• TEXT:

If you are reading this indoors after a long day at a desk job- this article is for you! Vitamin D deficiency is definitely on the rise. I have joined the ranks of physicians who routinely screen for Vitamin D deficiency and are aggressive prescribers of Vitamin D supplements.

I thought we get enough Vitamin D from drinking a glass of milk or eating some cheese?

Dairy products are a great start. Most foods that can supplement Vitamin D are fortified with that vitamin. According to the National Institutes of Health, there are very few foods that naturally contain Vitamin D. Vitamin D is found in dairy products, some meat products, egg yolks, mushrooms, fatty fish such as mackerel, herring, tuna and sardines and some fortified cereals and juices. A cup of milk averages about 100 IUs of Vitamin D. However, this is not enough for you to maintain a healthy storage of Vitamin D.

Why do we need Vitamin D?

Vitamin D is important because it helps regulate calcium and phosphorus. These two minerals are crucial for bone health and stability. Without Vitamin D and calcium, bones can become thin, brittle, bend and break. You have heard of rickets and osteoporosis, right? Vitamin D has also been linked with cardiovascular health; preventing autoimmune diseases; improving skin conditions such as psoriasis or vitiligo; and may help in reducing asthma exacerbations. Vitamin D’s importance in regulating immune systems may be the reason why persons with adequate levels have lower risks of cancer. Low levels of Vitamin D have also been linked with weight gain in older women.

How do I increase my Vitamin D levels?

Our bodies can use sunlight to activate Vitamin D in our skin to a form that can then do the wonderful work that I just described. Just fifteen minutes of sunlight on your face arms, legs, hands, (without sunscreen!) a couple of times a week is on average enough to replenish Vitamin D stores. More sun is needed depending upon the area that you live, cloud cover, smog, and your melanin content in your skin. The sunlight that reaches us indoors cannot cause the biochemical changes necessary to activate Vitamin D so that it can do its work. Once activated, we store Vitamin D within our fat cells, until it is needed.

• LIST OF TASKS:
1. Copy the Vitamin D article word for word from "I thought we" to "need Vitamin D?".
2. According to the Vitamin D article, how much Vitamin D does a cup of milk provide on average?
The material after this article is separate from it.

• GIVEN DATA:

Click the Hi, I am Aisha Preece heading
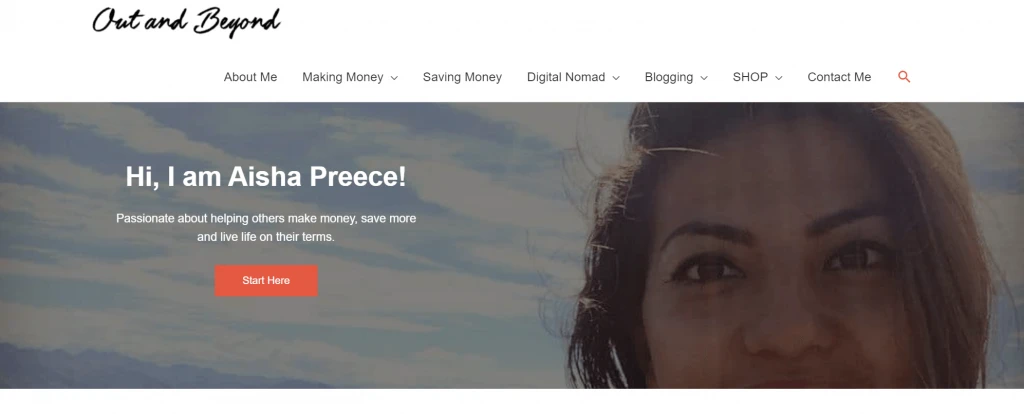This screenshot has height=414, width=1024. [266, 177]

• EXERCISE RESPONSES:
1.
I thought we get enough Vitamin D from drinking a glass of milk or eating some cheese?

Dairy products are a great start. Most foods that can supplement Vitamin D are fortified with that vitamin. According to the National Institutes of Health, there are very few foods that naturally contain Vitamin D. Vitamin D is found in dairy products, some meat products, egg yolks, mushrooms, fatty fish such as mackerel, herring, tuna and sardines and some fortified cereals and juices. A cup of milk averages about 100 IUs of Vitamin D. However, this is not enough for you to maintain a healthy storage of Vitamin D.

Why do we need Vitamin D?

2. About 100 IUs.